* _WHAT TO PRODUCE_
Return each line from the entries below that contains the word "Instruction", copying every such line in full.
_____
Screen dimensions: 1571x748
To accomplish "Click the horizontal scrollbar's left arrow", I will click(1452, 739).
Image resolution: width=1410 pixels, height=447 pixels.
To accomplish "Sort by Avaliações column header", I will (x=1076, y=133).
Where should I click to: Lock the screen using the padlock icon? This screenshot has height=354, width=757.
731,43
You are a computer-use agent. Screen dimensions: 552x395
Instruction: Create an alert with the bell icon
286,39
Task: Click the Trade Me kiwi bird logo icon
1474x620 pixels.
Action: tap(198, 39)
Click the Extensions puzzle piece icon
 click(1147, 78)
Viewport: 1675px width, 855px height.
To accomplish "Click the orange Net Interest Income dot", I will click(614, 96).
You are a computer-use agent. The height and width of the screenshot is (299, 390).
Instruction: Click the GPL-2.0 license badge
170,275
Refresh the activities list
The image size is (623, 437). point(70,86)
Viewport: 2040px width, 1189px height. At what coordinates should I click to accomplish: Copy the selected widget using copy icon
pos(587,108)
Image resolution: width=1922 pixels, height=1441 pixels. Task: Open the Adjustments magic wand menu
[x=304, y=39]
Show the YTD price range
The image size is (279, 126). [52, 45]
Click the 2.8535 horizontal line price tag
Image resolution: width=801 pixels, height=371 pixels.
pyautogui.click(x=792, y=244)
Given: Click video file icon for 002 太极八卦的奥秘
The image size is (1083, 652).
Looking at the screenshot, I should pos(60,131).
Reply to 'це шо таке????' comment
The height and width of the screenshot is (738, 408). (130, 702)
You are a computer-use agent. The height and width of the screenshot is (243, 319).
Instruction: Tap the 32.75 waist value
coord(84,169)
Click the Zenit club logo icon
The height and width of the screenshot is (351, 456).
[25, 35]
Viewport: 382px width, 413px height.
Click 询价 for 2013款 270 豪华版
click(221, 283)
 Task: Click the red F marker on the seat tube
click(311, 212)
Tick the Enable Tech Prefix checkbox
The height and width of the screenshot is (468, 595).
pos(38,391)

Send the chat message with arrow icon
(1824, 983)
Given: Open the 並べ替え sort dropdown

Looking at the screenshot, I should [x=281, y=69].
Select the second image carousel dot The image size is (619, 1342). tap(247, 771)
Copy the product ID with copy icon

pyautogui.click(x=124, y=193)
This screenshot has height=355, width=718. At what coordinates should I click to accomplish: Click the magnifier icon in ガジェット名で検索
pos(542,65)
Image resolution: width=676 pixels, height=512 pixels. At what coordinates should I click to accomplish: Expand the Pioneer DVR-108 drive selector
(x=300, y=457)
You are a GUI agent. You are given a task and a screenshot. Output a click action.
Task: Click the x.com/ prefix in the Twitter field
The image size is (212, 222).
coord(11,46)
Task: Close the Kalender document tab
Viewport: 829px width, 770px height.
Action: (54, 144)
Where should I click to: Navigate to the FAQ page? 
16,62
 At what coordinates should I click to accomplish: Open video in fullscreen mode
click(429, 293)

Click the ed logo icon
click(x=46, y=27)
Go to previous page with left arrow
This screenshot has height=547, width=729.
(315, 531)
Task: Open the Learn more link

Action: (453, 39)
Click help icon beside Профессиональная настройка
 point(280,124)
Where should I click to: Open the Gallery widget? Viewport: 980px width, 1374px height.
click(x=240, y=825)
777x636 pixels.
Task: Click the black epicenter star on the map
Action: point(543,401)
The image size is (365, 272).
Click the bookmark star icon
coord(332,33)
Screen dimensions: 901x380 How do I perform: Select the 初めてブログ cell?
_____
* _RESPONSE TO THIS EXERCISE_
Instruction: Create an alert with the bell icon
Instruction: Click the GPL-2.0 license badge
Instruction: Tap the 32.75 waist value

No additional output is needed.